Armutsatlas: Quote von 18 % - Aktionsplan hält dagegen
Armes Dortmund. Armes Deutschland. Hier mehr, dort weniger. – Mit dem ersten „Armutsatlas” hat der Paritätische gestern Armut eine Adresse gegeben. Für Dortmund (mit Unna und Hamm) geht die Studie von einer Armutsquote von 18 Prozent aus.
„Der Mensch lebt in der Region. Nicht im Durchschnitt.” Zu lange, sagte gestern Dr. Ulrich Schneider, Hauptgeschäftsführer des Paritätischen, habe man sich an bundesweiten Quoten orientiert. Die regionale Aufschlüsselung der Einkommen zeige die tiefen Klüfte zwischen einzelnen Regionen: 7,4 % im Schwarzwald, 27 % in Vorpommern. Dazwischen dümpelt die Region Dortmund als Schlusslicht in NRW (14,6 %). Hier wird immerhin jeder Siebte als arm eingestuft.
Was bedeutet das: arm sein? Wieder Durchschnittswerte: wer weniger als 740 Euro im Monat hat, gilt als arm. Bei Ehepaaren wird die Grenze bei 1 324 € gezogen.
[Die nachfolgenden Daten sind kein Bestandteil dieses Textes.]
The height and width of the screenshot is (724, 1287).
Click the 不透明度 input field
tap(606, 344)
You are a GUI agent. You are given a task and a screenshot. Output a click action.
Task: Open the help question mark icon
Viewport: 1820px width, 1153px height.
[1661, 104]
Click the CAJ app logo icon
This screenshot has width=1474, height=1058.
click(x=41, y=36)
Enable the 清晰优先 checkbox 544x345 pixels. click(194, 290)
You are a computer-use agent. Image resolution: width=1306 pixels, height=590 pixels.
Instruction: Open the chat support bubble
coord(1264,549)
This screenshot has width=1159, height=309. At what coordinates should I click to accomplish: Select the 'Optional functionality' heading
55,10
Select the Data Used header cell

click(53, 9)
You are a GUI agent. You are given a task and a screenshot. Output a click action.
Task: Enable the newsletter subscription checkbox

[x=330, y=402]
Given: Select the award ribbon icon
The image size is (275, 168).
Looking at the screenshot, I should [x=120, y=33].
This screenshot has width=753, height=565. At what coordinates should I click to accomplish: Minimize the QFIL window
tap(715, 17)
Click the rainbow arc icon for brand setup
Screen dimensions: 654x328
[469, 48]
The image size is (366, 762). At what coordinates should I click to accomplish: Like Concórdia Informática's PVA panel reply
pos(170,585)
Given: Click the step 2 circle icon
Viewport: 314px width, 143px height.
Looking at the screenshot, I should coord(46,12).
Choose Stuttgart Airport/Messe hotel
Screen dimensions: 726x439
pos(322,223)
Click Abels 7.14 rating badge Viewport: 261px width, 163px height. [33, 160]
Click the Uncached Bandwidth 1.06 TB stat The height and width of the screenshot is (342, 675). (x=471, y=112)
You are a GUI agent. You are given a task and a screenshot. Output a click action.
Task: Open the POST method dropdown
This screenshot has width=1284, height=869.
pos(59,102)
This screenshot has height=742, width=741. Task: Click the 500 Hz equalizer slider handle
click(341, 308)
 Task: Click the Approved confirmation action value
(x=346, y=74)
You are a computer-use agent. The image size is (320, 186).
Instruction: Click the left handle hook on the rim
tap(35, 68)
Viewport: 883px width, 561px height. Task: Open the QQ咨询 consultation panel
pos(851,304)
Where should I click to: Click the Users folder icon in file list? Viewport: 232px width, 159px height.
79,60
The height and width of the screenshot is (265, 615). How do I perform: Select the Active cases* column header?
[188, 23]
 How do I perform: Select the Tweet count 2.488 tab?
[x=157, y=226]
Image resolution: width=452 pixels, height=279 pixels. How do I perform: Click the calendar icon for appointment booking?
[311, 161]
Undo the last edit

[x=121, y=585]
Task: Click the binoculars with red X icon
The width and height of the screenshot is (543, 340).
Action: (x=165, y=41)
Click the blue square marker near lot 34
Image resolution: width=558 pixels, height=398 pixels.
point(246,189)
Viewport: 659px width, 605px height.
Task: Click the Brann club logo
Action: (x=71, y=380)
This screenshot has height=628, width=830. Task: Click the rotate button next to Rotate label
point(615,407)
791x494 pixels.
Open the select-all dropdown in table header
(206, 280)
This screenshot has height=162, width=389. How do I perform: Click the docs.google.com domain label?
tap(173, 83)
Kinder dagegen zählen deutlich weniger: Bei Alleinerziehenden kommen selbst drei Köpfe nicht an das Mindesteinkommen zweier Erwachsener heran (1177 €).
„Dass Armut zunimmt, sehen wir ja selbst”, betont Marianne Schobert, Geschäftsführerin des Paritätischen in Dortmund: Zum Beispiel bei der Wohnungsloseninitiative „Das Gasthaus” mit mehr als 200 Menschen täglich, in Kindertagesstätten, im Offenen Ganztag, an den monatelangen Wartelisten der Schuldnerberatung.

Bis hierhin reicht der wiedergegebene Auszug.